#### What to do
In the records below, swap every "GUI agent" for "screen agent" and reproduce them otherwise unchanged.
Provided data Start Marker
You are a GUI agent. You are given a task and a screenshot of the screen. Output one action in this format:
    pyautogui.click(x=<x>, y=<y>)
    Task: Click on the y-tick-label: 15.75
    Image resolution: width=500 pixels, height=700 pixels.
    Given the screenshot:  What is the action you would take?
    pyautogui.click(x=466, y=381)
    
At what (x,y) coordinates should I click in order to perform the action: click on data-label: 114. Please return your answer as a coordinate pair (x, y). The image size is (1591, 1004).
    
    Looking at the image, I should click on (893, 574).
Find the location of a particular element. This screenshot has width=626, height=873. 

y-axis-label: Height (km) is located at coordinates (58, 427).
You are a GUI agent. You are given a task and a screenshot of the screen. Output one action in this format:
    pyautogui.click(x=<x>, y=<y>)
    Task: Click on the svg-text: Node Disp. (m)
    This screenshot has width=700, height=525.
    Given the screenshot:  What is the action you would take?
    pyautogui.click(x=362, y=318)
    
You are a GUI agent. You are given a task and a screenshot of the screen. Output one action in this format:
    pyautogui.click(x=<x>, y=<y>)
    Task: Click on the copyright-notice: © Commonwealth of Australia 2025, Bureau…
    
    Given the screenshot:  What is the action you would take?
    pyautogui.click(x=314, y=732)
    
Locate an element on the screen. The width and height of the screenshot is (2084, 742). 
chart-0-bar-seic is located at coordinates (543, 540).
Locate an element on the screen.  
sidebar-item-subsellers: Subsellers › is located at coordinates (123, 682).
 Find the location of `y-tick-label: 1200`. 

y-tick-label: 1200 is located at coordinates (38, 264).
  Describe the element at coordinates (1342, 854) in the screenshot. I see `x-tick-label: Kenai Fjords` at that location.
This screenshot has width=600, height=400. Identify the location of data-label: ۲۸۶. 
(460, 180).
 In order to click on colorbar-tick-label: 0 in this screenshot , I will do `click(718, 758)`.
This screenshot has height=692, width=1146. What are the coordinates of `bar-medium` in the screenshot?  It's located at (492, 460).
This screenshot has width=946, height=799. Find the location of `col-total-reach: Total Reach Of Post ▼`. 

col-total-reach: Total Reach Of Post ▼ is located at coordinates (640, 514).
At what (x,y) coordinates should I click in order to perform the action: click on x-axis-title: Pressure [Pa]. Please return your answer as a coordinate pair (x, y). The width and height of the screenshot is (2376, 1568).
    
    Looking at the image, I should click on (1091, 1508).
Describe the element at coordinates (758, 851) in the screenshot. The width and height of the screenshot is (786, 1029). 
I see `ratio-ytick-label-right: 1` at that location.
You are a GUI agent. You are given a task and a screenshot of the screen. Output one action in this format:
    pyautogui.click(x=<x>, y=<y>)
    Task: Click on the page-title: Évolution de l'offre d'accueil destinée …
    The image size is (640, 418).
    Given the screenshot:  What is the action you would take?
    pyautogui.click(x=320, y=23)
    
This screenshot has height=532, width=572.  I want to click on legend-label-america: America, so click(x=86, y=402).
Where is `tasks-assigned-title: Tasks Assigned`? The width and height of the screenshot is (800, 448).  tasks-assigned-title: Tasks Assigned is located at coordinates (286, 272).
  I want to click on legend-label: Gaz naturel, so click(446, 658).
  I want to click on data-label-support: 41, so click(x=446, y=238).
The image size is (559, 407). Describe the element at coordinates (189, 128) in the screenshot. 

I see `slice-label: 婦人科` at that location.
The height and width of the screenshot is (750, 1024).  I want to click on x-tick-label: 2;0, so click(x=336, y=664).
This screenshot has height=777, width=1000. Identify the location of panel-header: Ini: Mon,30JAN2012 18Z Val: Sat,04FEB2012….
Provided data End Marker
#### Solution to the exercise
You are a screen agent. You are given a task and a screenshot of the screen. Output one action in this format:
    pyautogui.click(x=<x>, y=<y>)
    Task: Click on the y-tick-label: 15.75
    Image resolution: width=500 pixels, height=700 pixels.
    Given the screenshot:  What is the action you would take?
    pyautogui.click(x=466, y=381)
    
At what (x,y) coordinates should I click in order to perform the action: click on data-label: 114. Please return your answer as a coordinate pair (x, y). The image size is (1591, 1004).
    
    Looking at the image, I should click on (893, 574).
Find the location of a particular element. This screenshot has width=626, height=873. 

y-axis-label: Height (km) is located at coordinates (58, 427).
You are a screen agent. You are given a task and a screenshot of the screen. Output one action in this format:
    pyautogui.click(x=<x>, y=<y>)
    Task: Click on the svg-text: Node Disp. (m)
    This screenshot has width=700, height=525.
    Given the screenshot:  What is the action you would take?
    pyautogui.click(x=362, y=318)
    
You are a screen agent. You are given a task and a screenshot of the screen. Output one action in this format:
    pyautogui.click(x=<x>, y=<y>)
    Task: Click on the copyright-notice: © Commonwealth of Australia 2025, Bureau…
    
    Given the screenshot:  What is the action you would take?
    pyautogui.click(x=314, y=732)
    
Locate an element on the screen. The width and height of the screenshot is (2084, 742). 
chart-0-bar-seic is located at coordinates (543, 540).
Locate an element on the screen.  
sidebar-item-subsellers: Subsellers › is located at coordinates (123, 682).
 Find the location of `y-tick-label: 1200`. 

y-tick-label: 1200 is located at coordinates (38, 264).
  Describe the element at coordinates (1342, 854) in the screenshot. I see `x-tick-label: Kenai Fjords` at that location.
This screenshot has width=600, height=400. Identify the location of data-label: ۲۸۶. 
(460, 180).
 In order to click on colorbar-tick-label: 0 in this screenshot , I will do `click(718, 758)`.
This screenshot has height=692, width=1146. What are the coordinates of `bar-medium` in the screenshot?  It's located at (492, 460).
This screenshot has width=946, height=799. Find the location of `col-total-reach: Total Reach Of Post ▼`. 

col-total-reach: Total Reach Of Post ▼ is located at coordinates (640, 514).
At what (x,y) coordinates should I click in order to perform the action: click on x-axis-title: Pressure [Pa]. Please return your answer as a coordinate pair (x, y). The width and height of the screenshot is (2376, 1568).
    
    Looking at the image, I should click on (1091, 1508).
Describe the element at coordinates (758, 851) in the screenshot. The width and height of the screenshot is (786, 1029). 
I see `ratio-ytick-label-right: 1` at that location.
You are a screen agent. You are given a task and a screenshot of the screen. Output one action in this format:
    pyautogui.click(x=<x>, y=<y>)
    Task: Click on the page-title: Évolution de l'offre d'accueil destinée …
    The image size is (640, 418).
    Given the screenshot:  What is the action you would take?
    pyautogui.click(x=320, y=23)
    
This screenshot has height=532, width=572.  I want to click on legend-label-america: America, so click(x=86, y=402).
Where is `tasks-assigned-title: Tasks Assigned`? The width and height of the screenshot is (800, 448).  tasks-assigned-title: Tasks Assigned is located at coordinates (286, 272).
  I want to click on legend-label: Gaz naturel, so click(446, 658).
  I want to click on data-label-support: 41, so click(x=446, y=238).
The image size is (559, 407). Describe the element at coordinates (189, 128) in the screenshot. 

I see `slice-label: 婦人科` at that location.
The height and width of the screenshot is (750, 1024).  I want to click on x-tick-label: 2;0, so click(x=336, y=664).
This screenshot has height=777, width=1000. Identify the location of panel-header: Ini: Mon,30JAN2012 18Z Val: Sat,04FEB2012….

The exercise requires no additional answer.